SF’s truth and justice panel to launch soon

More than a year after San Francisco District Attorney Chesa Boudin announced the creation of a truth, justice and reconciliation commission amid 2020’s nationwide protests stemming from the police murder of George Floyd, an Oakland nonprofit is putting the panel together.

Though final plans won’t be finalized for several weeks, “people are focusing on sharing the truths about systemic disinvestment and the Black disappearance we’ve seen in San Francisco since 1970,” according to attorney Fania Davis, who is involved with the project and is the sister of out professor and activist Angela Davis.

As the Bay Area Reporter reported July 1, 2020, Boudin joined the top prosecutors in Philadelphia and Boston, along with two civil rights advocates, to announce the formation of truth, justice, and reconciliation commissions, or TJRCs, in each of the cities — during the nationwide protests following the police murder of Floyd in Minneapolis, Minnesota — to review and officially acknowledge long-standing systemic racial inequities in the criminal justice system.
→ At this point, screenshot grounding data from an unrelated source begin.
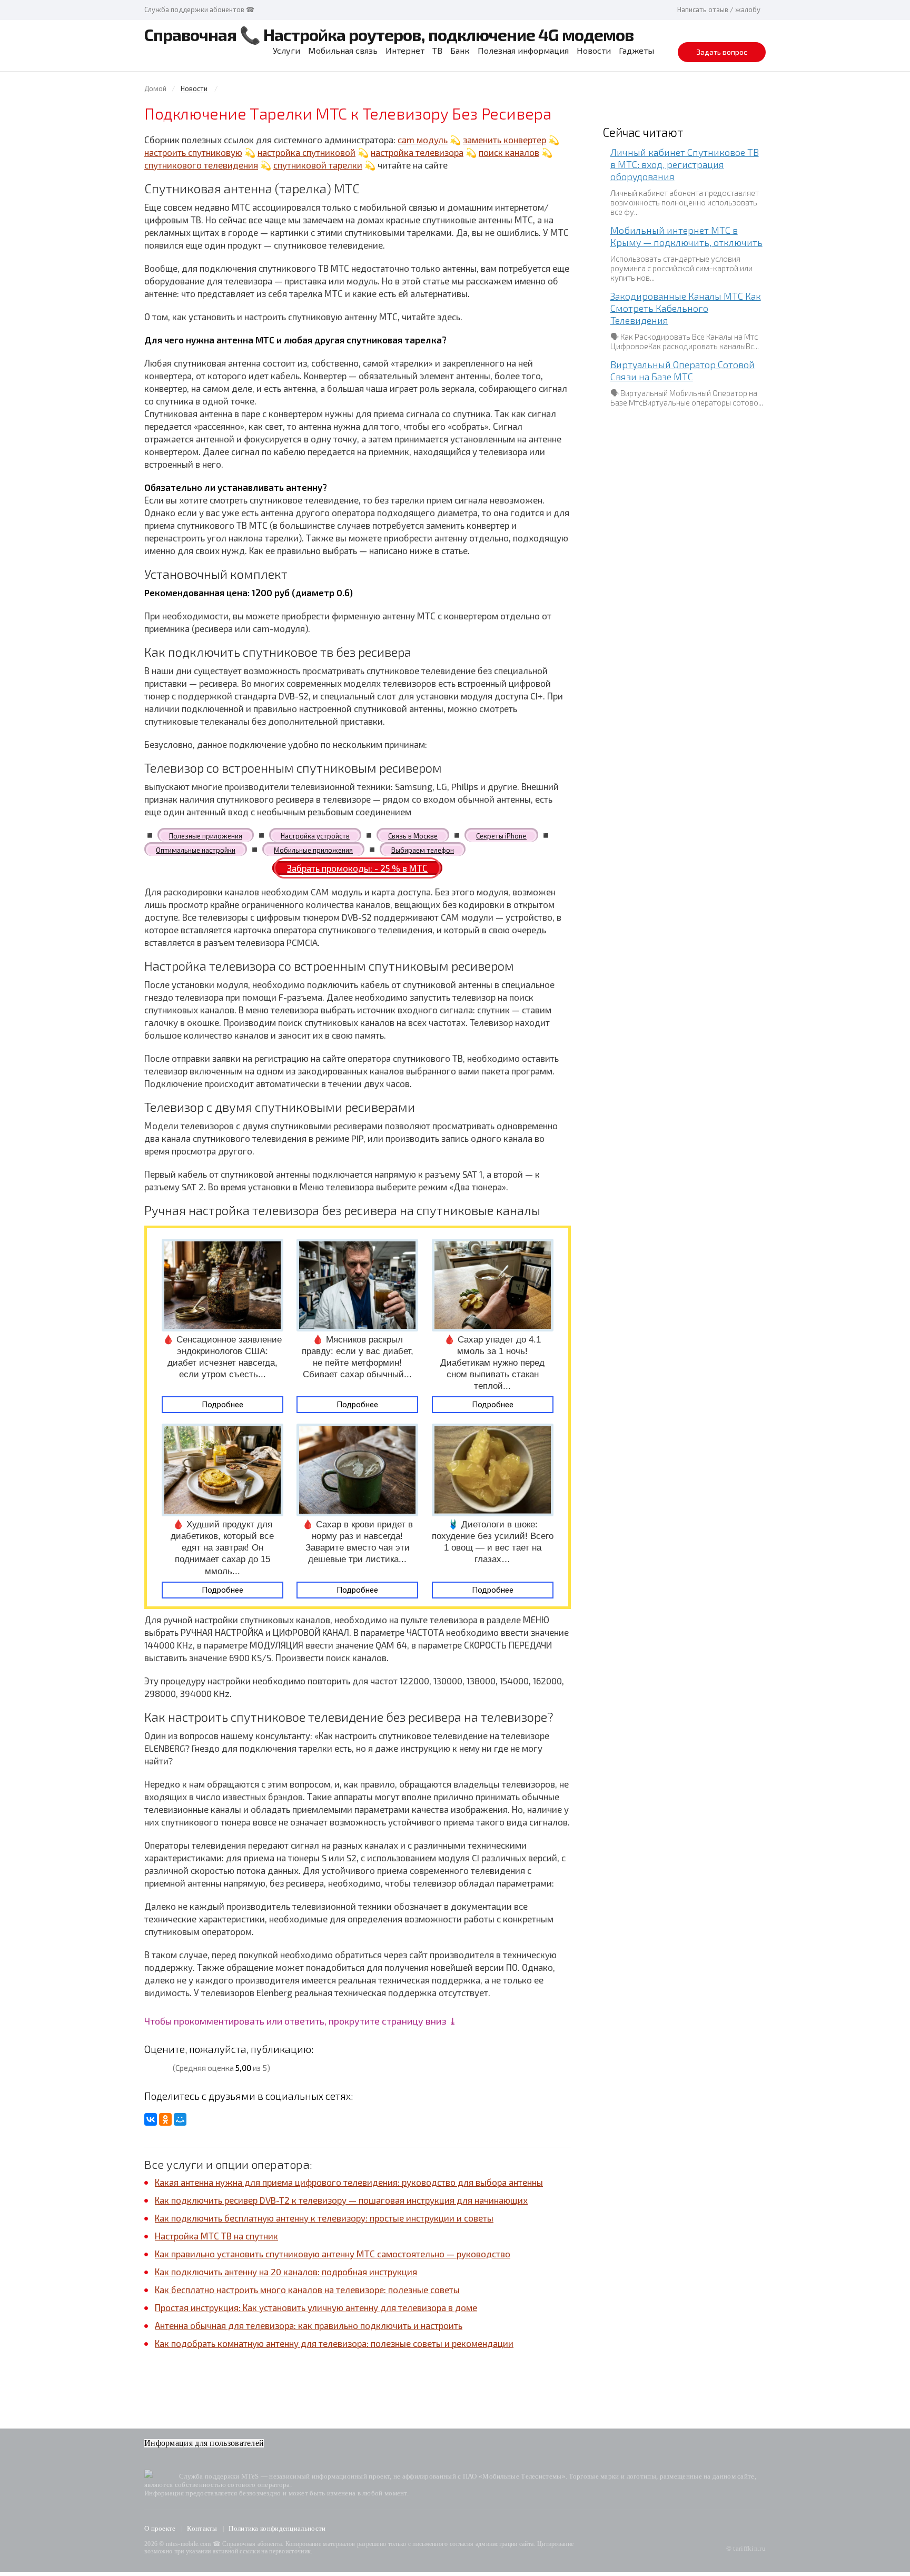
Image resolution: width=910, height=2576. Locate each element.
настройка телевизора (417, 152)
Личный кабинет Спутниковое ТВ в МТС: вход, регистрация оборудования (684, 164)
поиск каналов (509, 152)
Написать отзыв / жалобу (718, 9)
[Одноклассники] (165, 2119)
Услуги (286, 50)
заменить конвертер (504, 139)
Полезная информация (523, 50)
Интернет (404, 50)
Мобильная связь (343, 50)
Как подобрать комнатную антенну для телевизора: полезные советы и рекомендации (334, 2343)
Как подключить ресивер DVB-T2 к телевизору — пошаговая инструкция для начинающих (341, 2200)
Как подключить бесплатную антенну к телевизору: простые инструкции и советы (324, 2218)
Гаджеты (636, 50)
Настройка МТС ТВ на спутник (216, 2235)
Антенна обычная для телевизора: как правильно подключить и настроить (308, 2325)
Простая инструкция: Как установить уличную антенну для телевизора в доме (316, 2307)
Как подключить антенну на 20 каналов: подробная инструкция (286, 2271)
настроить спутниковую (193, 152)
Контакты (202, 2528)
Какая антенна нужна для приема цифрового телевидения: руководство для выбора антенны (349, 2182)
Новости (594, 50)
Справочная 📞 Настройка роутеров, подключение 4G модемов (389, 34)
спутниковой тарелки (317, 165)
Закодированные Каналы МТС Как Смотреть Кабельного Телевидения (685, 308)
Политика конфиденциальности (277, 2528)
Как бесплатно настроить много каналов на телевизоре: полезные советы (307, 2289)
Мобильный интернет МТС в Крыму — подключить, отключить (686, 236)
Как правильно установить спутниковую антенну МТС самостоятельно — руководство (332, 2253)
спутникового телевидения (201, 165)
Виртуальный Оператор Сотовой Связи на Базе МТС (682, 370)
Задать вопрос (721, 51)
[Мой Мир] (180, 2119)
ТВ (437, 50)
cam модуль (423, 139)
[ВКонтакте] (150, 2119)
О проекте (160, 2528)
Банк (460, 50)
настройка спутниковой (306, 152)
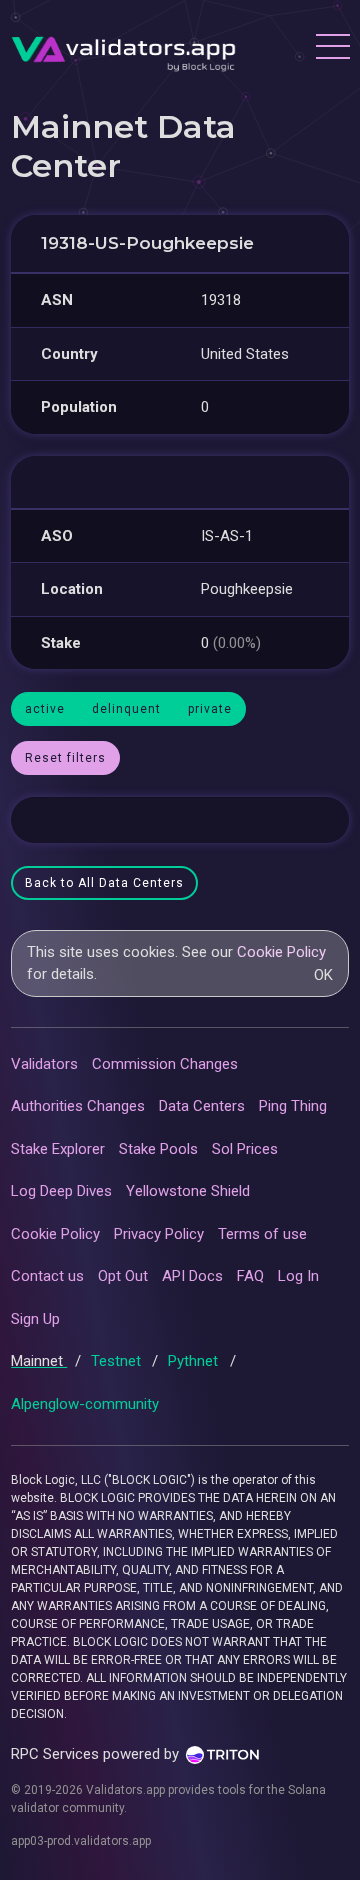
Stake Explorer (58, 1149)
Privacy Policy (159, 1234)
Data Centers (202, 1106)
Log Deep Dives (61, 1191)
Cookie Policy (281, 952)
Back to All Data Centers (104, 883)
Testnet (118, 1361)
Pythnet (195, 1361)
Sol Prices (245, 1149)
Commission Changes (165, 1064)
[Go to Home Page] (123, 49)
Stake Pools (158, 1149)
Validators (44, 1064)
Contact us (47, 1276)
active (45, 709)
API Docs (192, 1276)
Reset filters (65, 758)
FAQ (250, 1276)
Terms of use (262, 1234)
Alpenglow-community (85, 1404)
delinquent (126, 709)
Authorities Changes (78, 1106)
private (210, 709)
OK (323, 975)
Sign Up (35, 1319)
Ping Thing (293, 1106)
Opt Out (123, 1276)
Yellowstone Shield (188, 1191)
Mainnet (39, 1361)
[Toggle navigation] (332, 49)
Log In (298, 1276)
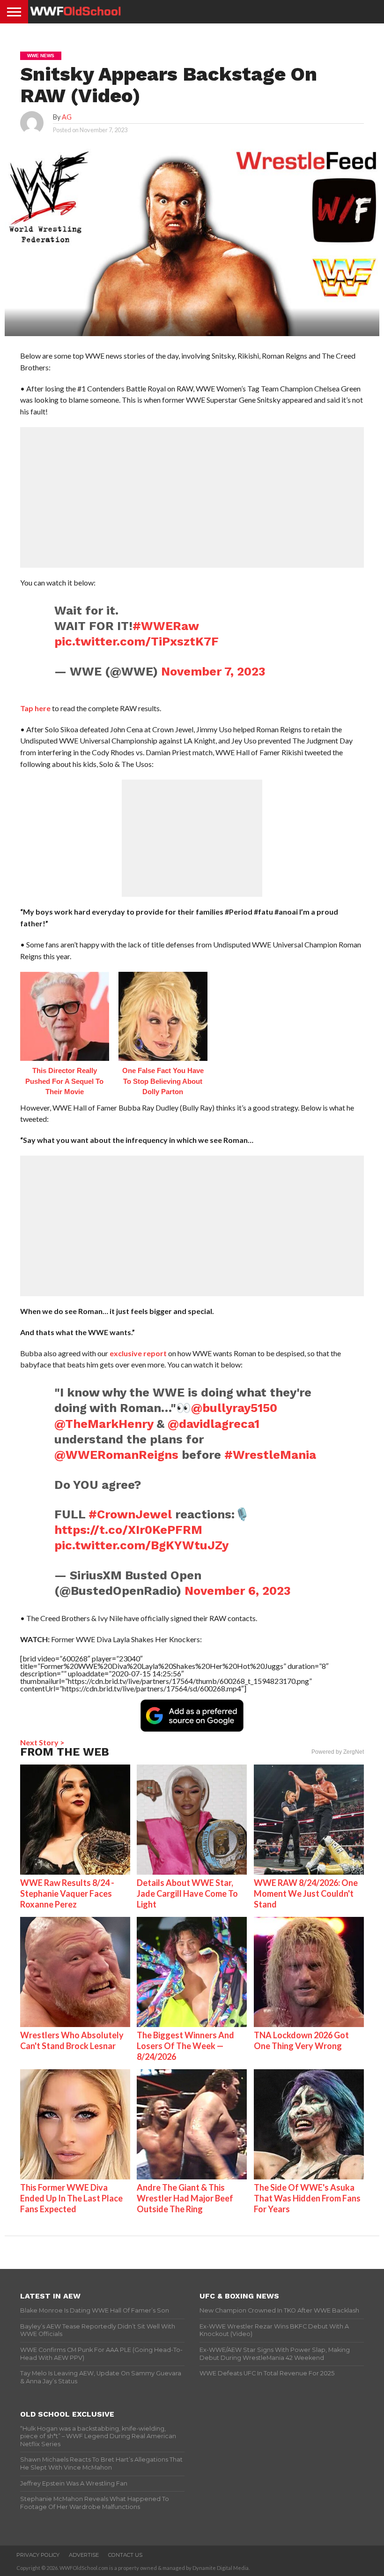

But one would be mistaken in thinking that just because Boudin announced the commission that means it’ll be run out of his office. Instead, the W. Haywood Burns Institute, a local nonprofit, will head up the efforts. Boudin’s office did facilitate $150,000 in private funding to be paid by one nonprofit to another for the commission, which his chief of staff, David Campos, a gay man, said is a “public-private initiative.”

The money came from the San Francisco-based Grassroots Law Project and went to the Burns institute. James Bell, an attorney who focused on representing incarcerated youth for over 20 years, founded it in 2001.